ParameterTypeDescription
document_idstringDocument ID

Response 200 OK

{
"document_id": "abc123def456",
"chunk_count": 8,
"extraction_stats": {
"total_entities": 20,
"unique_entities": 15,
"total_relationships": 12,
"unique_relationships": 10,
"processing_time_ms": null
},
"entities": [
{
"name": "EDGEQUAKE",
"entity_type": "TECHNOLOGY",
"source_chunks": ["abc123def456-chunk-0"],
"is_shared": false
}
],
"relationships": [
{
"source": "EDGEQUAKE",
"target": "RUST",
"keywords": "implemented_in",
"source_chunks": ["abc123def456-chunk-0"]
}
]
}

use edgequake_sdk::EdgeQuake;
let client = EdgeQuake::new("http://localhost:8080")?;
// Document lineage
let lineage = client.documents().get_lineage("abc123").await?;
println!("Chunks: {}", lineage.chunks.len());
// Document metadata
let meta = client.documents().get_metadata("abc123").await?;
// Chunk lineage
let chunk = client.chunks().get_lineage("abc123-chunk-0").await?;
println!("Lines {}-{}", chunk.start_line.unwrap_or(0), chunk.end_line.unwrap_or(0));
import { EdgeQuake } from "@edgequake/sdk";
const client = new EdgeQuake({ baseUrl: "http://localhost:8080" });
// Document lineage
const lineage = await client.documents.getLineage("abc123");
console.log(`${lineage.chunks.length} chunks`);
// Document metadata
const meta = await client.documents.getMetadata("abc123");
// Chunk lineage
const chunk = await client.chunks.getLineage("abc123-chunk-0");
console.log(`Lines ${chunk.start_line}-${chunk.end_line}`);
from edgequake import EdgeQuake
client = EdgeQuake(base_url="http://localhost:8080")
# Document lineage
lineage = client.documents.get_lineage("abc123")
print(f"{len(lineage.chunks)} chunks")
# Document metadata
meta = client.documents.get_metadata("abc123")
# Chunk lineage
chunk = client.chunks.get_lineage("abc123-chunk-0")
print(f"Lines {chunk.start_line}-{chunk.end_line}")

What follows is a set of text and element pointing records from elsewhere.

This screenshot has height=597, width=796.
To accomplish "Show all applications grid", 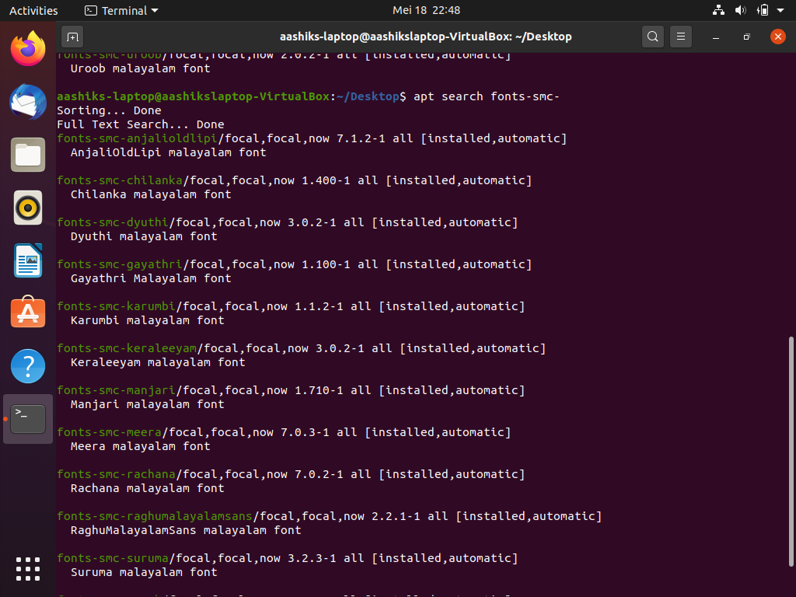I will pos(28,569).
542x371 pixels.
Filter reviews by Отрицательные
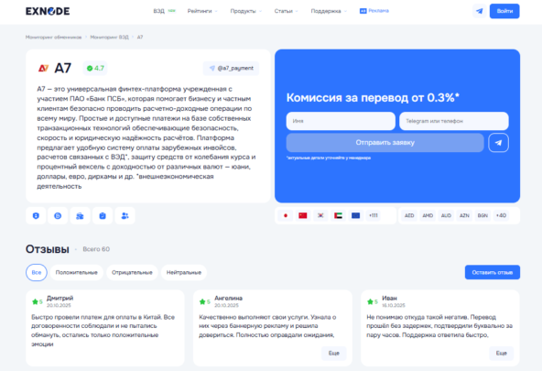pos(132,272)

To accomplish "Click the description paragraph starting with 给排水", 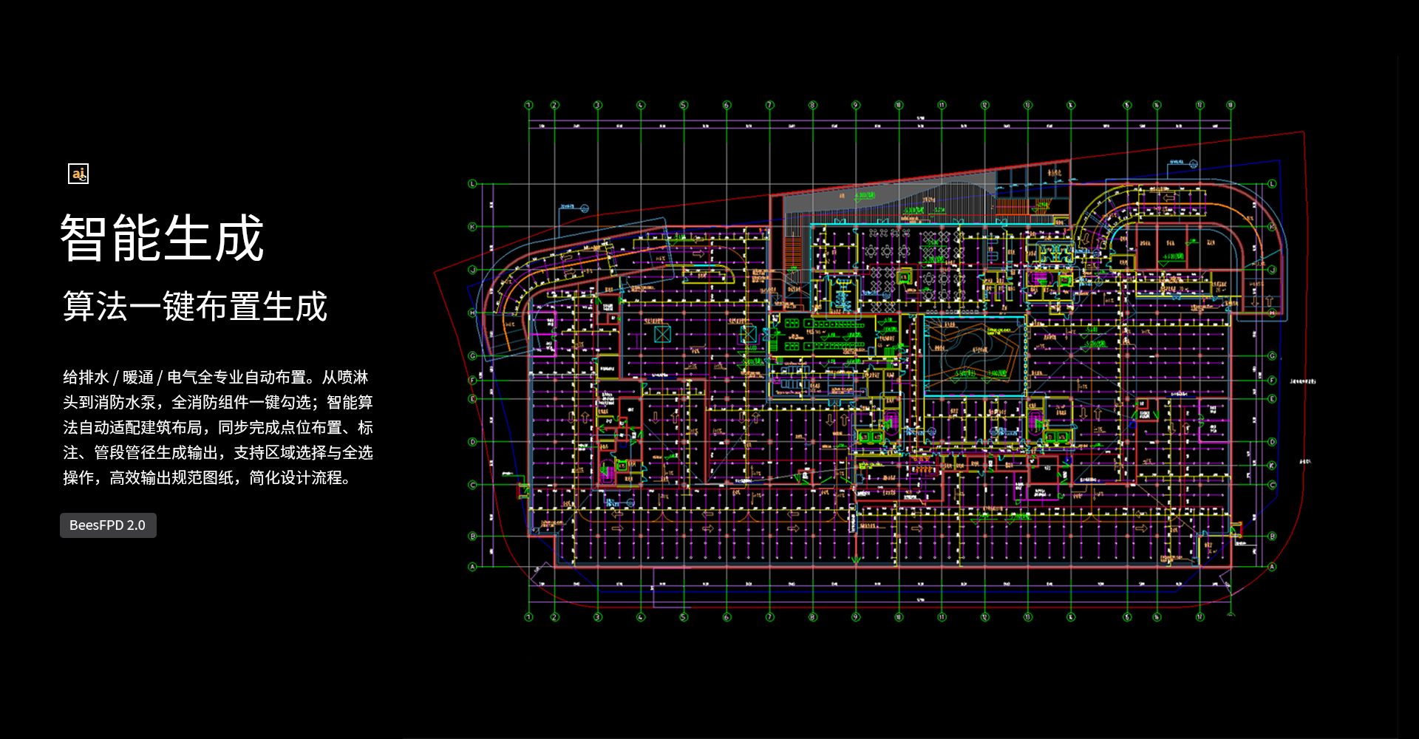I will tap(217, 427).
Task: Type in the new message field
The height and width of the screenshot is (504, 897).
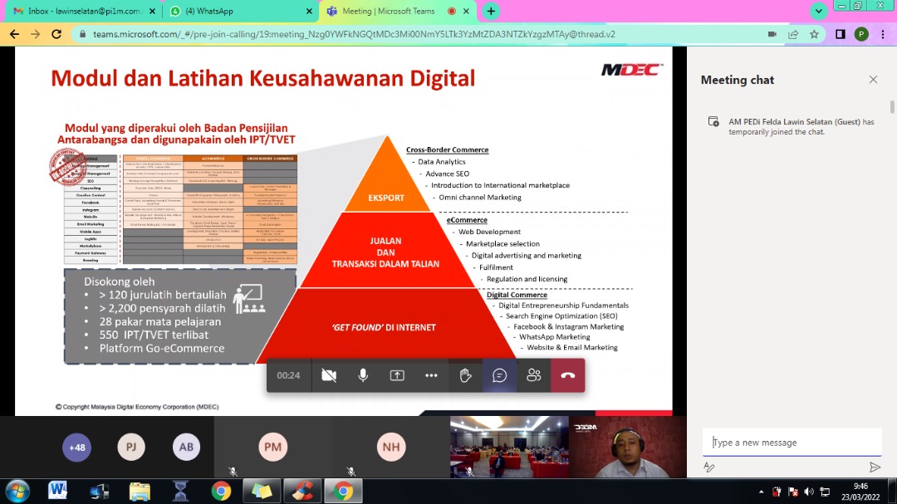Action: coord(789,443)
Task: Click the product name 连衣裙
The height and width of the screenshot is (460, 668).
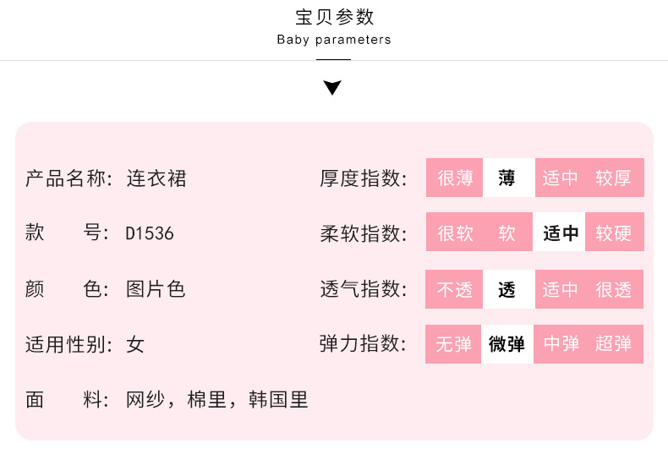Action: [x=156, y=178]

All endpoints return standard error responses:

{
"error": "NotFound",
"message": "Document 'abc123' not found"
}
StatusMeaning
200Success
404Resource not found
500Internal server error

Interactive API docs are available at:

http://localhost:8080/swagger-ui/

All lineage endpoints are tagged under the “Lineage” group with utoipa annotations.